No investment will be accepted from any individual who is not an accredited investor, who has not received and acknowledged that they have read and understood the Private Placement Memorandum (PPM), and who has not had the appropriate opportunity to ask questions of management and consult with their own financial advisors and attorneys.

There are no guarantees of performance.

FORWARD-LOOKING STATEMENTS

This Memorandum contains forward-looking statements, including but not limited to:

  • Financial projections

  • Internal modeling assumptions

  • Estimated valuation scenarios

  • Anticipated acquisition pace

  • Renovation timelines

  • Potential liquidity strategies

  • Other statements regarding the Company’s anticipated performance, strategies, objectives, and possible future outcomes

These statements reflect management’s current expectations and assumptions as of the date of this Memorandum.

Any references to potential share value, percentage returns, valuation multiples, enterprise value, timing of a potential initial public offering, or other liquidity events are illustrative in nature and are based on internal financial modeling that relies on numerous assumptions.

These assumptions may prove to be inaccurate, incomplete, or affected by factors beyond the Company’s control.

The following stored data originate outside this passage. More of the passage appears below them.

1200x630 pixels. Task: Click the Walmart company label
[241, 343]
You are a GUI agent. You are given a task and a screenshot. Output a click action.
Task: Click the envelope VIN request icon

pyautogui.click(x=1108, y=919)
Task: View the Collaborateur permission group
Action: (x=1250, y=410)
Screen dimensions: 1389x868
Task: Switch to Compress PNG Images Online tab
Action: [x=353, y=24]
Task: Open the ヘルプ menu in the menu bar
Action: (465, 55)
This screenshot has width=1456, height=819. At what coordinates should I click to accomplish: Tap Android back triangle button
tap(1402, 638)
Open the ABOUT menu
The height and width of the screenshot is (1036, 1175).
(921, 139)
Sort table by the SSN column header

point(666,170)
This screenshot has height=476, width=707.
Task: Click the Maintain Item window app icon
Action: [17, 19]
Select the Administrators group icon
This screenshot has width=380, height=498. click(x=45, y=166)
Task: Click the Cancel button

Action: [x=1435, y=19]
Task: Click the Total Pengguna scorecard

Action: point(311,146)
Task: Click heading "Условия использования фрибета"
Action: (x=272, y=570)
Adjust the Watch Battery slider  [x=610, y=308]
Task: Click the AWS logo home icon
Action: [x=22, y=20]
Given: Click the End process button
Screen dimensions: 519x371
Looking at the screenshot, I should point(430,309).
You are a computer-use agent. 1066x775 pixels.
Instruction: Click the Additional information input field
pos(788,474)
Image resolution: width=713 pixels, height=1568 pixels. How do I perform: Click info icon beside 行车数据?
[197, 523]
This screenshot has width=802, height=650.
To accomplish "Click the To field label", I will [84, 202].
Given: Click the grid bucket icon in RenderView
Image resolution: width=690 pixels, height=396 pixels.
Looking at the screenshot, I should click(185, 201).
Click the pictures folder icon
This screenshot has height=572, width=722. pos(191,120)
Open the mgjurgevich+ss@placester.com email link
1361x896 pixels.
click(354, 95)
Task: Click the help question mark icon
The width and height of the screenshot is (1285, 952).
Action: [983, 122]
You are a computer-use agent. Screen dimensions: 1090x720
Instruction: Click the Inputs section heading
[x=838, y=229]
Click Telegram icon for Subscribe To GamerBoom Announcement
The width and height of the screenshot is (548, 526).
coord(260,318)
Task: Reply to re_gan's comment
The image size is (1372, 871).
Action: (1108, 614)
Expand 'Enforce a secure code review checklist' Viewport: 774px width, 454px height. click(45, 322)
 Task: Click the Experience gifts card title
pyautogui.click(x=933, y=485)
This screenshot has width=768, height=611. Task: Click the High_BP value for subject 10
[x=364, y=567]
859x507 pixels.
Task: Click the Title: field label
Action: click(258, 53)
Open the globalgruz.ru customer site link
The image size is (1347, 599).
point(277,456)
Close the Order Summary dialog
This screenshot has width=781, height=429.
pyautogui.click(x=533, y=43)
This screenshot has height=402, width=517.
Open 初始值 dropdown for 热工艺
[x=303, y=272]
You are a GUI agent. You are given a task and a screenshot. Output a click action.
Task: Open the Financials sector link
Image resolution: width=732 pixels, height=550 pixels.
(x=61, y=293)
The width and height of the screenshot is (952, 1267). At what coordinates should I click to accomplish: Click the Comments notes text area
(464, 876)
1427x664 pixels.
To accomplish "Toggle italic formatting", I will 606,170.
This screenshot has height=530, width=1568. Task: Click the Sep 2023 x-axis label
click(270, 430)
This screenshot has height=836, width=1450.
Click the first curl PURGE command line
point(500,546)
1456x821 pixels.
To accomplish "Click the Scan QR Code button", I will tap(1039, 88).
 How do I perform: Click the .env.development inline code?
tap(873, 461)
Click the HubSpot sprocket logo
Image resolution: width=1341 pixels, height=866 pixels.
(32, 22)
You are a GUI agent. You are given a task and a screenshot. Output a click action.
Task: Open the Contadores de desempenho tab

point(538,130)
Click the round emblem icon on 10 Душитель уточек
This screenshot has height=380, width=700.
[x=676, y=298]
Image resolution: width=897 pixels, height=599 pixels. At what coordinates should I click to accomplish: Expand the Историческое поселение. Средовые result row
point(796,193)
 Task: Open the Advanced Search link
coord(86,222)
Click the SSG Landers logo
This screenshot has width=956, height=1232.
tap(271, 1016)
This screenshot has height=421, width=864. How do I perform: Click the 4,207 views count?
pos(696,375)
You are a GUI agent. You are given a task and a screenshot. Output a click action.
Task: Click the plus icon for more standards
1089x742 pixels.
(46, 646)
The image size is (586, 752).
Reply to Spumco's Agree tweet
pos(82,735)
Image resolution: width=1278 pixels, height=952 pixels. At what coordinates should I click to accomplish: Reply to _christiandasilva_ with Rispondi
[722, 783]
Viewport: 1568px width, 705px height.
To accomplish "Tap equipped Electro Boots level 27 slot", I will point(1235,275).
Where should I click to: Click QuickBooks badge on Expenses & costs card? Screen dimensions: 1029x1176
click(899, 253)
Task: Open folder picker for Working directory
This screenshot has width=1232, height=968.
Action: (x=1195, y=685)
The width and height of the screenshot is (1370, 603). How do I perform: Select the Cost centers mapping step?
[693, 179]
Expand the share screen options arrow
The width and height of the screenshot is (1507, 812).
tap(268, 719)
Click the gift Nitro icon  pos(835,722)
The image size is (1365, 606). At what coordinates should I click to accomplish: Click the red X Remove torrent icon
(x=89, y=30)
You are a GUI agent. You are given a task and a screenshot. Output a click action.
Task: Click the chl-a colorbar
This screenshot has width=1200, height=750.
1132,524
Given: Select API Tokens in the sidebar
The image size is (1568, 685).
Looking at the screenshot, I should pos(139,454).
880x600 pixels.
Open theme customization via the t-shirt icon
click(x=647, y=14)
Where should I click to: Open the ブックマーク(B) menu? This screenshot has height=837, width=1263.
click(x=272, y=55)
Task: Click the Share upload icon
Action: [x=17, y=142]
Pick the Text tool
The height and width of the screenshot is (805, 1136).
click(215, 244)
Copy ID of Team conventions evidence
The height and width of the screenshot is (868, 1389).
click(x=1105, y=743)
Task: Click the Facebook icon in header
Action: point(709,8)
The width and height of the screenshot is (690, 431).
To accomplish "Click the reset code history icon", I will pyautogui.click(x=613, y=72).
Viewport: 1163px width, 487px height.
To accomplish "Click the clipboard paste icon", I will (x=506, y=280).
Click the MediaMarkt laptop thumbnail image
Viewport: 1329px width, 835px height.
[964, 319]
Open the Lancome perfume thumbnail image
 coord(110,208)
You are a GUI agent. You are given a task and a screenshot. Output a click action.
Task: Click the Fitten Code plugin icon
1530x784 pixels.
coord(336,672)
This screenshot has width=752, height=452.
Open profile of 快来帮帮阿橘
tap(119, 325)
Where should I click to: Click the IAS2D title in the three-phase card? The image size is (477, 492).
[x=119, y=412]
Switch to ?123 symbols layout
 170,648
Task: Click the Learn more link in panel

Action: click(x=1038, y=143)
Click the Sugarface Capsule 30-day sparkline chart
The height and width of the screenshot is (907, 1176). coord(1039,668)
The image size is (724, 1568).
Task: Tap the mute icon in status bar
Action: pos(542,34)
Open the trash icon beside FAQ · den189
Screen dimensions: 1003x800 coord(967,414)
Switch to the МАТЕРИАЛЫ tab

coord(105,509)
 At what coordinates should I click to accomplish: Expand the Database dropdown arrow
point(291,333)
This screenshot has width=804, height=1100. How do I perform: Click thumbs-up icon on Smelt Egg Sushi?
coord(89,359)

Such statements are not guarantees, promises, or representations of future performance or value.

Forward-looking statements are inherently subject to significant risks and uncertainties, many of which are outside the Company’s control, including those described in the Risk Factors section of this Memorandum.

Actual results, performance, valuation, or liquidity outcomes may differ materially from those expressed or implied.

Prospective investors are cautioned not to place undue reliance on forward-looking statements.

The Company undertakes no obligation to update or revise any forward-looking statements to reflect subsequent events, new information, or changes in circumstances, except as may be required by applicable law.

THANK YOU

For more information, please request our PPM.

Format © 2026 Belmont Acquisitions Corp.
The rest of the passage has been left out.